→ **Selected text**:
++++++

Song
- Published: 1952
- Genre: Traditional pop
- Composer: Arthur Schwartz
- Lyricist: Howard Dietz

= That's Entertainment! (song) =

1952 song by Arthur Schwartz and Howard Dietz

"That's Entertainment!" is a popular song with music written by Arthur Schwartz and lyrics by Howard Dietz. The song was published in 1952 and was written especially for the 1953 Metro-Goldwyn-Mayer musical film The Band Wagon. It was orchestrated for the film by Conrad Salinger under the musical direction of Adolph Deutsch. The song is performed in the film by Jack Buchanan supported by Fred Astaire, Nanette Fabray, and Oscar Levant.

In 2004, the song finished at number 45 in AFI's 100 Years...100 Songs survey of top tunes in American cinema.

== Association with MGM ==

The song has become nearly synonymous with Metro-Goldwyn-Mayer. The studio used the tune for its 1955-56 television series MGM Parade which featured clips from past and forthcoming MGM films.

++++++

→ **Excerpted records**:
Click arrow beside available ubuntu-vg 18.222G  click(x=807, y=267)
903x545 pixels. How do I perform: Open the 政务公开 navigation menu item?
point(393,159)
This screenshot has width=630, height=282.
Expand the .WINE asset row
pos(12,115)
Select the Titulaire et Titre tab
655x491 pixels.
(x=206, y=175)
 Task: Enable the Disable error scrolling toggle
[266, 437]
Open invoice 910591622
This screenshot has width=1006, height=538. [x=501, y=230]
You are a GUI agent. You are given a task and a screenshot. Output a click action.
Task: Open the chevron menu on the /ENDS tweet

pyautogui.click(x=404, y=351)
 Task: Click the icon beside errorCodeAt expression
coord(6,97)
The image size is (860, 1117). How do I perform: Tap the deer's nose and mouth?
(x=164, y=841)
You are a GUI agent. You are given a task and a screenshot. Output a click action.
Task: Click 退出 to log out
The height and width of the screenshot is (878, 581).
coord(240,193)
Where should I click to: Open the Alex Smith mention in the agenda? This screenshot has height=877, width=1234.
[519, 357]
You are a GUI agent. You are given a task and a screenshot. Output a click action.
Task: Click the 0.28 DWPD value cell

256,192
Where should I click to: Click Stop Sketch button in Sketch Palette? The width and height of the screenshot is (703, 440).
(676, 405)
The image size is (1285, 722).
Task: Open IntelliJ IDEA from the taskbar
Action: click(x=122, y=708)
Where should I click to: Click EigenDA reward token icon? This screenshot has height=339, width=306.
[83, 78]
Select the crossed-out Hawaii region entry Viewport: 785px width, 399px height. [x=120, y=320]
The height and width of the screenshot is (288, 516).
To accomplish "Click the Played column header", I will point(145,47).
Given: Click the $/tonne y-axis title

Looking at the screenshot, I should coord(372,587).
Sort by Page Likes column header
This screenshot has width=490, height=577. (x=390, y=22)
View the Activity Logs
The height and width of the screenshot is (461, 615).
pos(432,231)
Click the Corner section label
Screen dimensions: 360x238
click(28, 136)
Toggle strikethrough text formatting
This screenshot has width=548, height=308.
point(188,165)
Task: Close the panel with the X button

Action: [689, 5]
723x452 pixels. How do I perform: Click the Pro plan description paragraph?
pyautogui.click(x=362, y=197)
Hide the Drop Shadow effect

++++++

→ **Activity 1**: In the article on the song "That's Entertainment!", turn the paragraph beginning "\"That's Entertainment!\" is a popular song" into a short list that keeps its main facts.
→ **Activity 2**: Write the next part of the article on the song "That's Entertainment!", picking up after its last sentence.
The data above is separate material and has nothing to do with the article on the song "That's Entertainment!".

→ **Exercise answer 1**:
- Music by Arthur Schwartz, lyrics by Howard Dietz
- Published in 1952 and written for the 1953 MGM musical film The Band Wagon
- Orchestrated for the film by Conrad Salinger, with musical direction by Adolph Deutsch
- Sung in the film by Jack Buchanan, supported by Fred Astaire, Nanette Fabray, and Oscar Levant

→ **Exercise answer 2**:
In 1974, MGM released their retrospective film series with the same name, which featured clips from the studio's golden age. Its success spawned two sequels, both of which feature the song. In That's Entertainment, Part II, some new lyrics were added to the song and performed by hosts Gene Kelly and Astaire. The film credited those lyrics to Dietz and Saul Chaplin, one of the film's producers, though Chaplin was known as a composer, not a lyricist.

The studio also used a remix of Judy Garland's recording of the song to underscore the trailer for the January 15, 2023 launch of the network and streaming platform MGM+, following the network's rebrand from Epix. The 1974 film was also added to the network's streaming platform the same day as the rebrand's launch.

==Performances==

The song is perhaps most associated with Judy Garland, who recorded it for her 1960 LP That's Entertainment!, using a shortened version of the original Salinger arrangement. A year later, a live version appeared on Garland's Grammy-winning double album Judy at Carnegie Hall. She also performed it on The Judy Garland Show where she dances around the TV stage during an orchestral interlude.

In 1979, the song was sung with parody lyrics by the villain Mordru in the television special Legends of the Superheroes. In the 1980s, the song was performed, again with new lyrics, by Larry Santos in a commercial for TV Guide magazine.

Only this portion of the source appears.